Strengths and limitations of the study
The current study has brought out the magnitude and association of genetic and environmental factors with hypertension. However, as only limited investigations were done and as the impact of important dietary risk factors such as salt, vegetables, and fruit intake as also the role of stress could not be fully covered, these remain as major limitations of the study. However, these will be included during the prospective follow up of the study population. Further, any causal association of the variables with hypertension cannot be derived from the current cross-sectional study. The strength of this study is that these participants will be followed up in a prospective manner and causal association of the variables and also the effectiveness of preventive strategies undertaken to control them can be studied.
Summary table
What is known about topic? |
• Rising prevalence of hypertension in rural India. |
• Multiple risk factors, both modifiable and non-modifiable. Significant among them being, age, sex, ethnicity, family history, obesity, not being physically active, use of tobacco, alcohol, diet related including too much salt or too little potassium or Vitamin D, Stress, and certain chronic conditions such as kidney disease, diabetes, and sleep apnea. |
What this study adds? |
• Actual prevalence of hypertension in the area of survey and effect of control measures being adopted. |
• Demonstration of decline in diastolic blood pressure among males in fifth decade of life which is 15 years earlier than the documented data from the Western world. This is likely to result in a revised strategy for hypertension management especially in individuals with myocardial infarction in view of the J-curve phenomenon. |
• Effect of risk factors including illiteracy, poverty, physical activity, consumption of alcohol, and consumption of palm oil have been reported differently in the study than in earlier studies. |
• Identification of hypertensives including those previously diagnosed and on inappropriate management and putting them on a structured protocol with continuous monitoring. |
• The current cross-sectional study of the population has thus identified the individuals with hypertension and other non-communicable diseases as well as those at high risk of these diseases in the community and has provided a large cohort, which is now being followed up through the clinics established in the study location to understand comprehensively the impact of risk factors on the disease process and their control.
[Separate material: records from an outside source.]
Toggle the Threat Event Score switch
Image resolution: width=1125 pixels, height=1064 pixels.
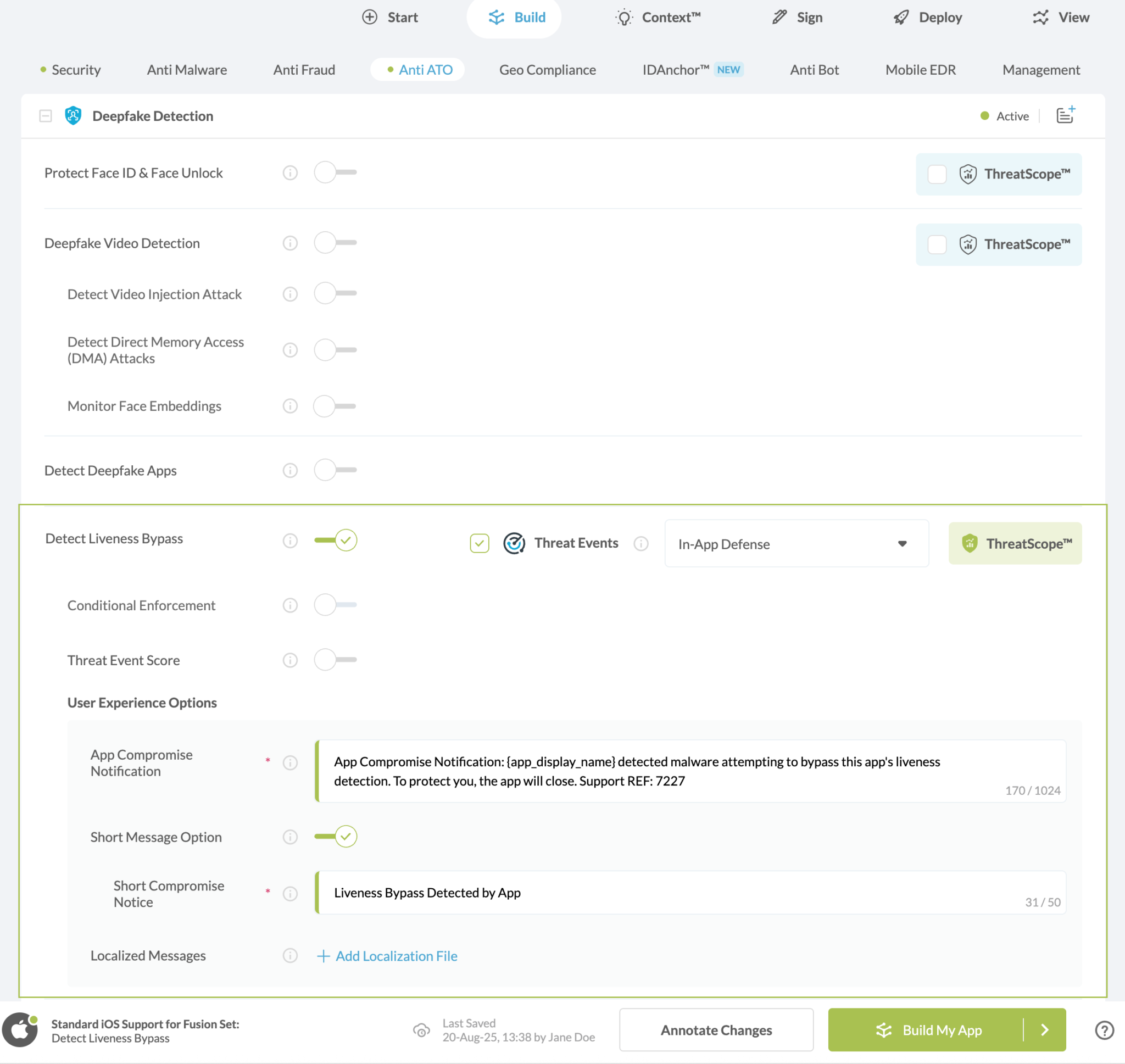(335, 660)
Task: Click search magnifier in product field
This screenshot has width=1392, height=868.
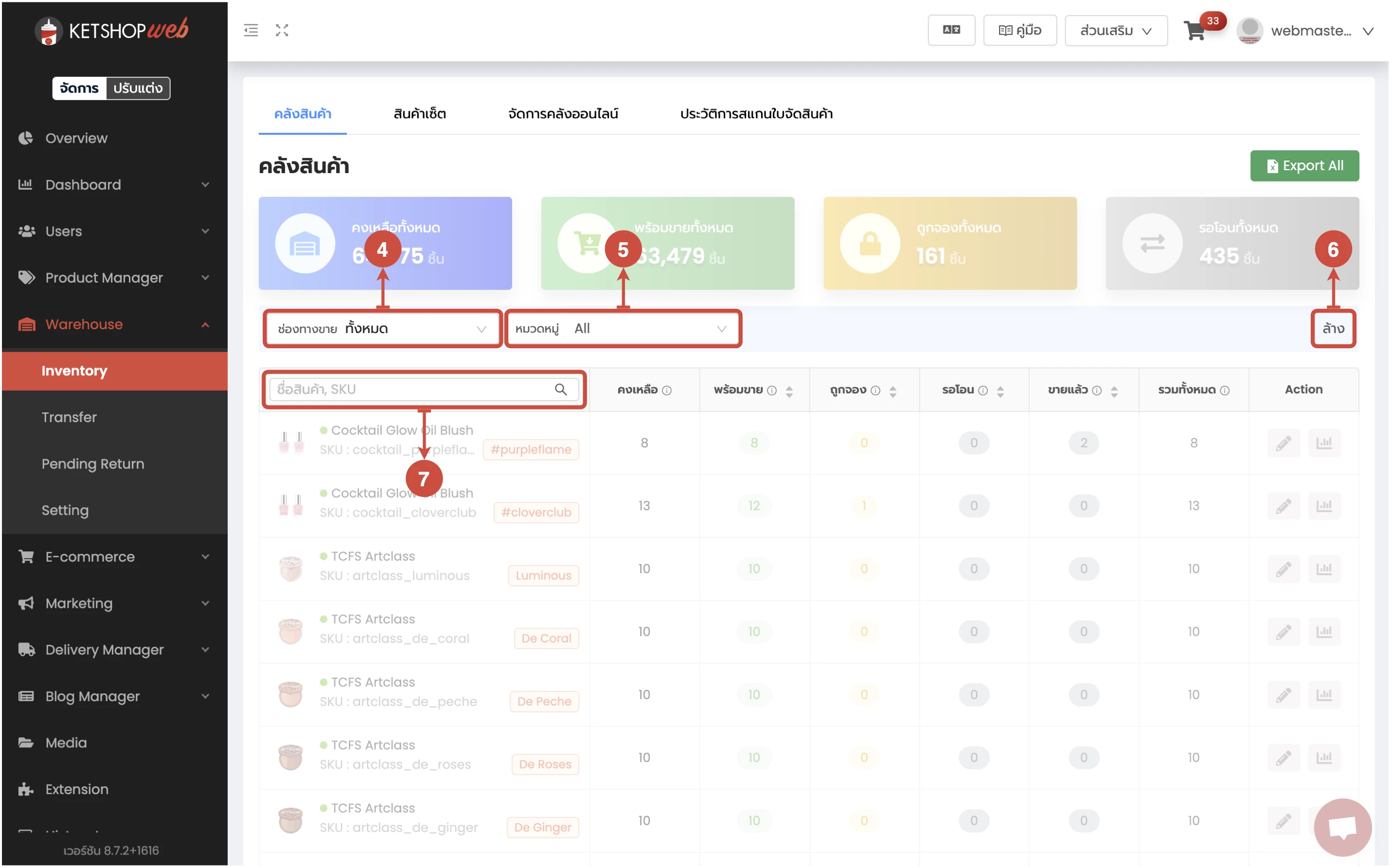Action: point(562,390)
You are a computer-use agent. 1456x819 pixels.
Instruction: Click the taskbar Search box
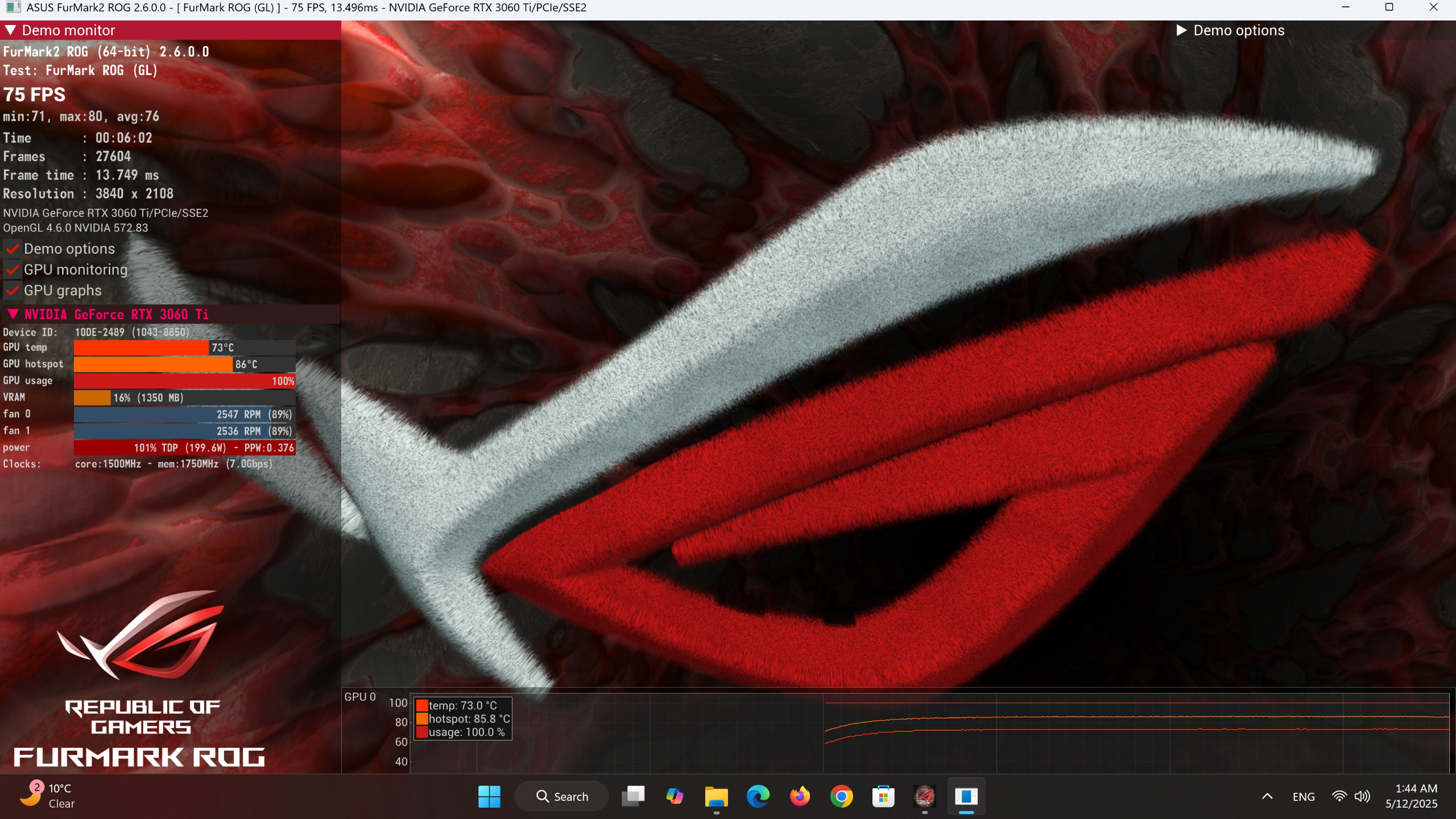(562, 796)

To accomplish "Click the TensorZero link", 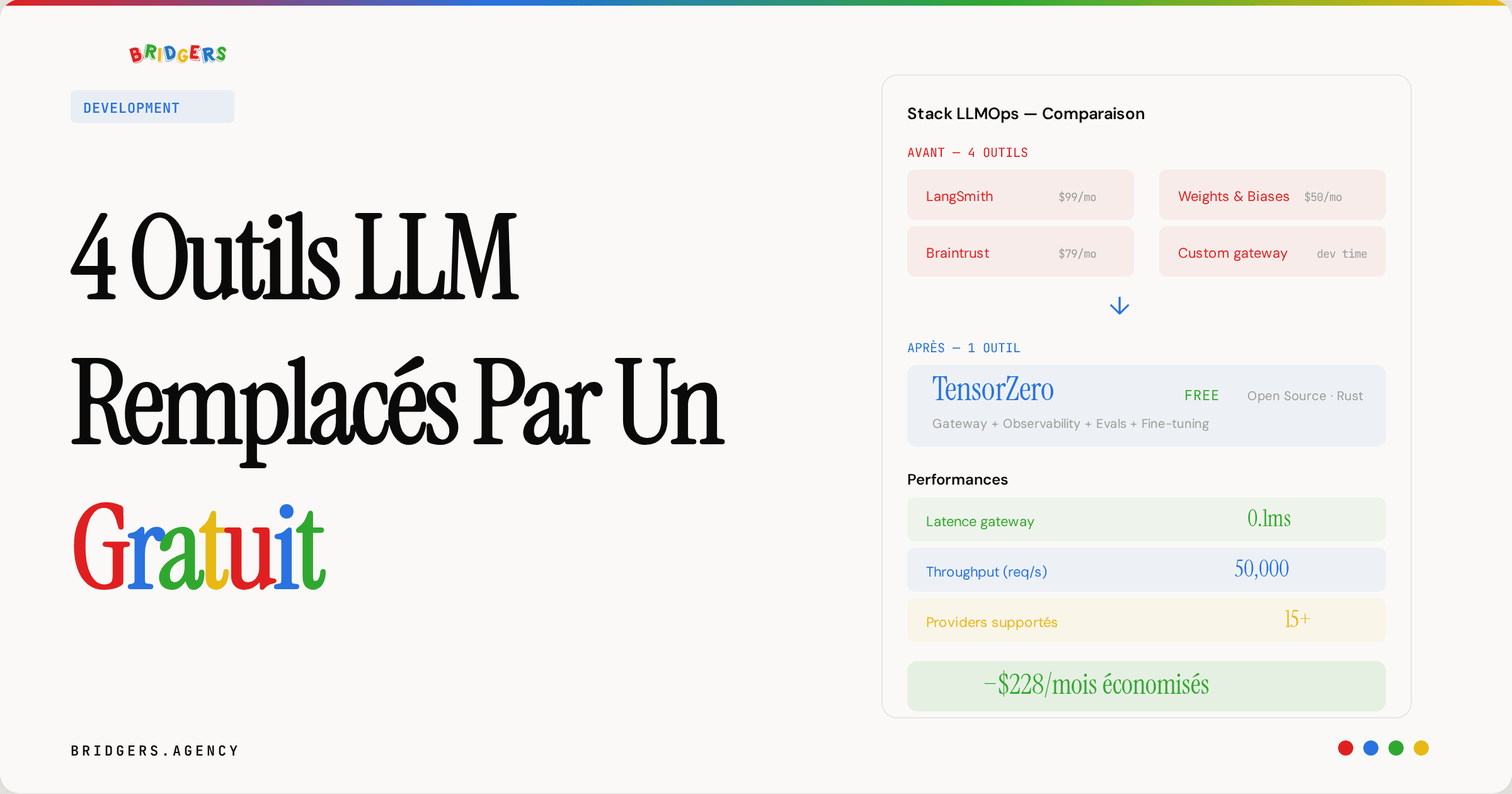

It has thereby provided a platform for implementation and evaluation of population based interventional strategies in a semi-rural population which comprises a large subsection of the Indian population in a transitional stage of evolution from a rural to an urban society. |
Compliance with ethical standards
Conflict of interest
The authors declare that they have NO affiliations with or involvement in any organization or entity with any financial interest (such as honoraria; educational grants; participation in speakers’ bureaus; membership, employment, consultancies, stock ownership, or other equity interest; and expert testimony or patent-licensing arrangements), or non-financial interest (such as personal or professional relationships, affiliations, knowledge, or beliefs) in the subject matter or materials discussed in this manuscript.